Cray debuted its smallest and most consumer-oriented "supercomputer" today, the CX1, which will sport Intel Xeon chips and Windows HPC Server 2008. Available immediately, this low end unit embodies the changing state of power computing.
The CX1 chassis has enough room for eight blades of single- or dual-socket Intel Xeon processors. In today's presentation, Cray said the current peak configuration for the chassis is 64 cores with 3.4 GHz bus working at 786 gigaflops. Each chassis can be connected to up to 4 TB of storage.
Designed for in-office use, the system is equipped with an active noise cancellation system comparable to those found in isolating headphones, a built-in visualization node, and pre-configured power supply. Cray rationialized that "three quarters of the market prefers pre-assembled systems from traditional computer vendors to assembling their own."

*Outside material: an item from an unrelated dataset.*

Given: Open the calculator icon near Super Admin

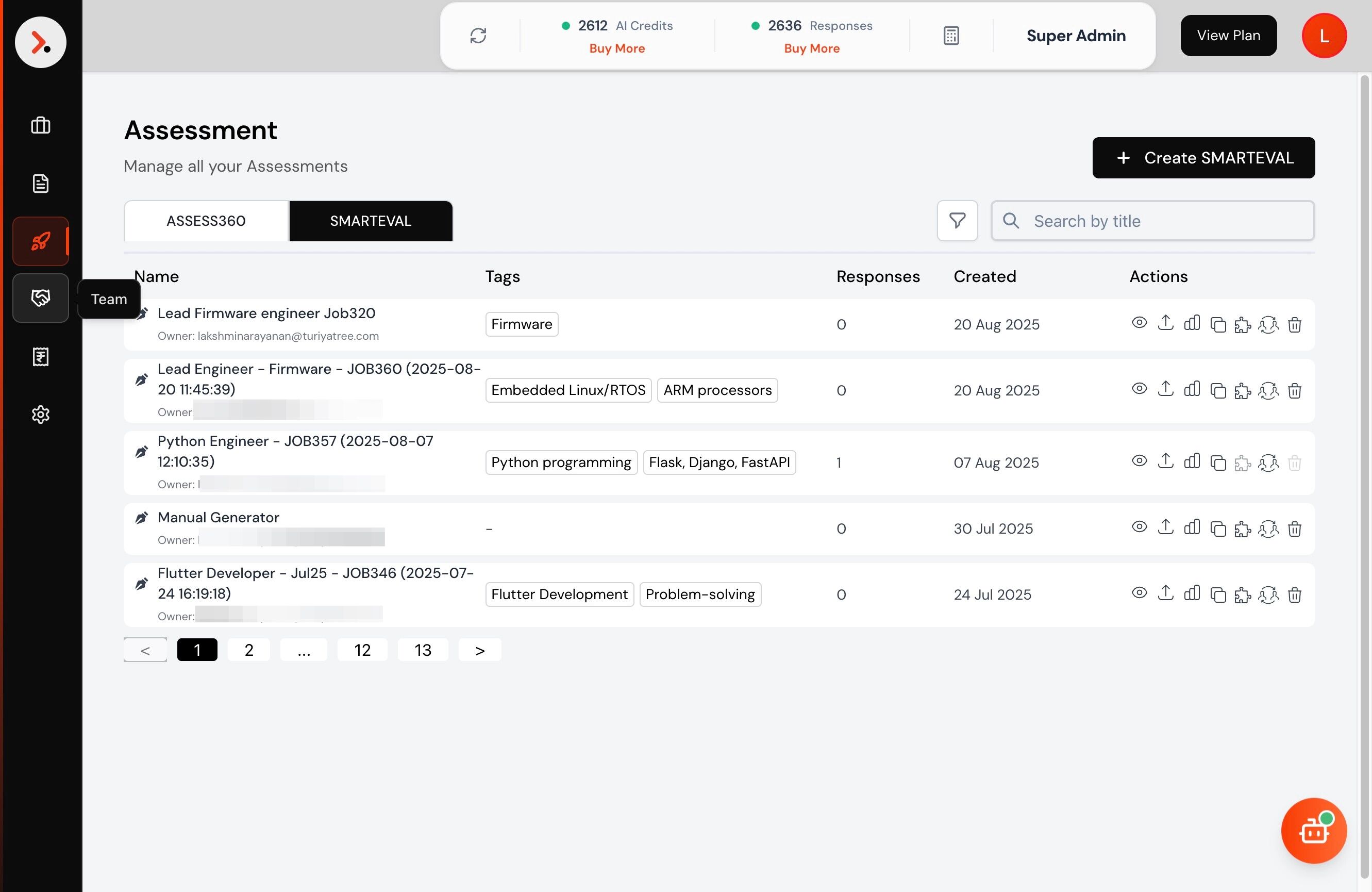Looking at the screenshot, I should click(951, 35).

While seven of the top 500 supercomputer clusters are built upon Cray's XT4, including the 30,976-core Jaguar at the Department of Energy's Oak Ridge National Laboratory (the fifth largest in the world), the company's systems and performance share has diminished consistently since 1993 as HP's has grown. IBM has also shown tremendous growth in the same period.
This CX1 machine is distinctly different from Cray's prior offerings: It is the company's first attempt at a "personal supercomputer," what is sometimes referred to as a "mini-supercomputer." It will be immediately available online for as low as $25,000, and though it has the consumer-friendly Microsoft brand associated with it, it can also run Red Hat Linux Enterprise v5.